Con il decreto legislativo 104/2022 – chiamato «Decreto Trasparenza» – non sono stati previsti solo nuovi obblighi informativi, ma anche importanti novità per chi comincia un nuovo rapporto di lavoro. Innanzitutto, il limite massimo del periodo di prova è stato fissato a 6 mesi ed è stato messo uno stop agli abusi. Infatti, in caso di contratti a termine, il periodo di prova deve essere proporzionale alla durata del rapporto.

Che cos’è il patto di prova?

Tecnicamente si chiama «patto di prova», anche se è comunemente chiamato «periodo di prova» o più semplicemente «prova».  

È il periodo iniziale del rapporto lavorativo, in cui il datore di lavoro «testa» le capacità e le attitudini del neoassunto, al fine della stabilizzazione dell’assunzione. È un periodo che vale anche per il dipendente, in quanto può valutare se il posto di lavoro è per lui conveniente o meno.

Attenzione a un aspetto fondamentale: non è obbligatorio e non è previsto per legge. È un elemento accessorio del rapporto lavorativo, ossia è una facoltà delle parti prevederlo nella lettera di assunzione. Se non è stato pattuito per iscritto nel contratto di lavoro (o nella lettera di assunzione), il patto di prova non è valido. 

Come funziona?

La caratteristica principale è consentire all’azienda e al lavoratore di poter recedere liberamente dal rapporto durante questo periodo o alla scadenza. 

Significa che il datore di lavoro può comunicare al dipendente il mancato superamento del periodo e interrompere così il rapporto, senza ulteriori giustificazioni; dall’altra parte anche il dipendente può recedere dal rapporto, senza dover dare alcun preavviso.

 Affinché sia valido, anche ai fini del recesso del datore di lavoro, il dipendente deve essere effettivamente «provato» nelle mansioni per cui è stato assunto.

Stop agli abusi

Il Decreto Trasparenza ha introdotto importanti novità nella disciplina del periodo di prova. Il provvedimento legislativo interviene in uno degli aspetti più problematici, ossia la sua durata.

Questo è uno degli aspetti in cui più frequentemente si verificano degli abusi, soprattutto da parte di datori di lavoro che pattuiscono un periodo molto lungo oppure, nei rapporti a tempo determinato, di durata pari (o quasi) a quella del contratto. Dal 13 agosto 2022 i lavoratori sono protetti da un uso abusivo e distorto.

Quanto può durare?

Il Decreto Trasparenza ha introdotto un limite di legge: la durata massima è di 6 mesi, salvo che i contratti collettivi non prevedano una durata inferiore. 
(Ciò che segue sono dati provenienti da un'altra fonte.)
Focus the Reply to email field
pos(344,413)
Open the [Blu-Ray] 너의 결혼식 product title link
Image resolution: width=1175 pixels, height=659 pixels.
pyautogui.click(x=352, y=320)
Dunque, per capire la durata di questo periodo, è necessario guardare che cosa prevede il contratto collettivo applicato dall’azienda e richiamato nella lettera di assunzione. In ogni caso, per espressa previsione normativa, la durata non può superare i 6 mesi.

Come funziona nei contratti a termine?

Per quanto riguarda i contratti a termine, la norma prevede che «il periodo di prova è stabilito in misura proporzionale alla durata del contratto e alle mansioni da svolgere in relazione alla natura dell’impiego».
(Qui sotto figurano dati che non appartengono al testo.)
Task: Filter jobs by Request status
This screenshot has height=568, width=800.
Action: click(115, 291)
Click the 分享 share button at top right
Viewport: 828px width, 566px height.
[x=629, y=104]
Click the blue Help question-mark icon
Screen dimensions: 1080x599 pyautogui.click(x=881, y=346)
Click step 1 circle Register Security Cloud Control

In concreto, significa che, se un rapporto ha una durata di 6 mesi, il periodo di prova deve essere proporzionato a tale durata e, nel nostro caso, non potrebbe durare 4 mesi, ma dovrebbe essere limitato a qualche settimana. 

Sempre per quanto  riguarda i contratti a termine, il Decreto Trasparenza ha previsto un ulteriore argine alle ipotesi di abuso da parte dei datori di lavoro: in caso di rinnovo di un contratto di lavoro per lo svolgimento delle stesse mansioni, non è possibile ripeterlo.
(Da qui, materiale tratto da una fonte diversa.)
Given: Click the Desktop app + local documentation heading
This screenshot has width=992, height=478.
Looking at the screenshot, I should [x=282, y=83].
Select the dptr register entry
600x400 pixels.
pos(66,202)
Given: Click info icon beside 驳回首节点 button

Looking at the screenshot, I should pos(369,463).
Che cosa succede in caso di malattia o maternità

Infine, il decreto legislativo 104/2022 fa chiarezza sulle ipotesi di malattia e maternità durante questo periodo. Si tratta di casi in cui dottrina e giurisprudenza avevano proposto soluzioni diverse e che non tutti i contratti collettivi disciplinavano in modo puntuale.

Il decreto ha fatto chiarezza e ha previsto che «in caso di sopravvenienza di eventi, quali malattia, infortunio, congedo di maternità o paternità obbligatori, il periodo di prova è prolungato in misura corrispondente alla durata dell’assenza».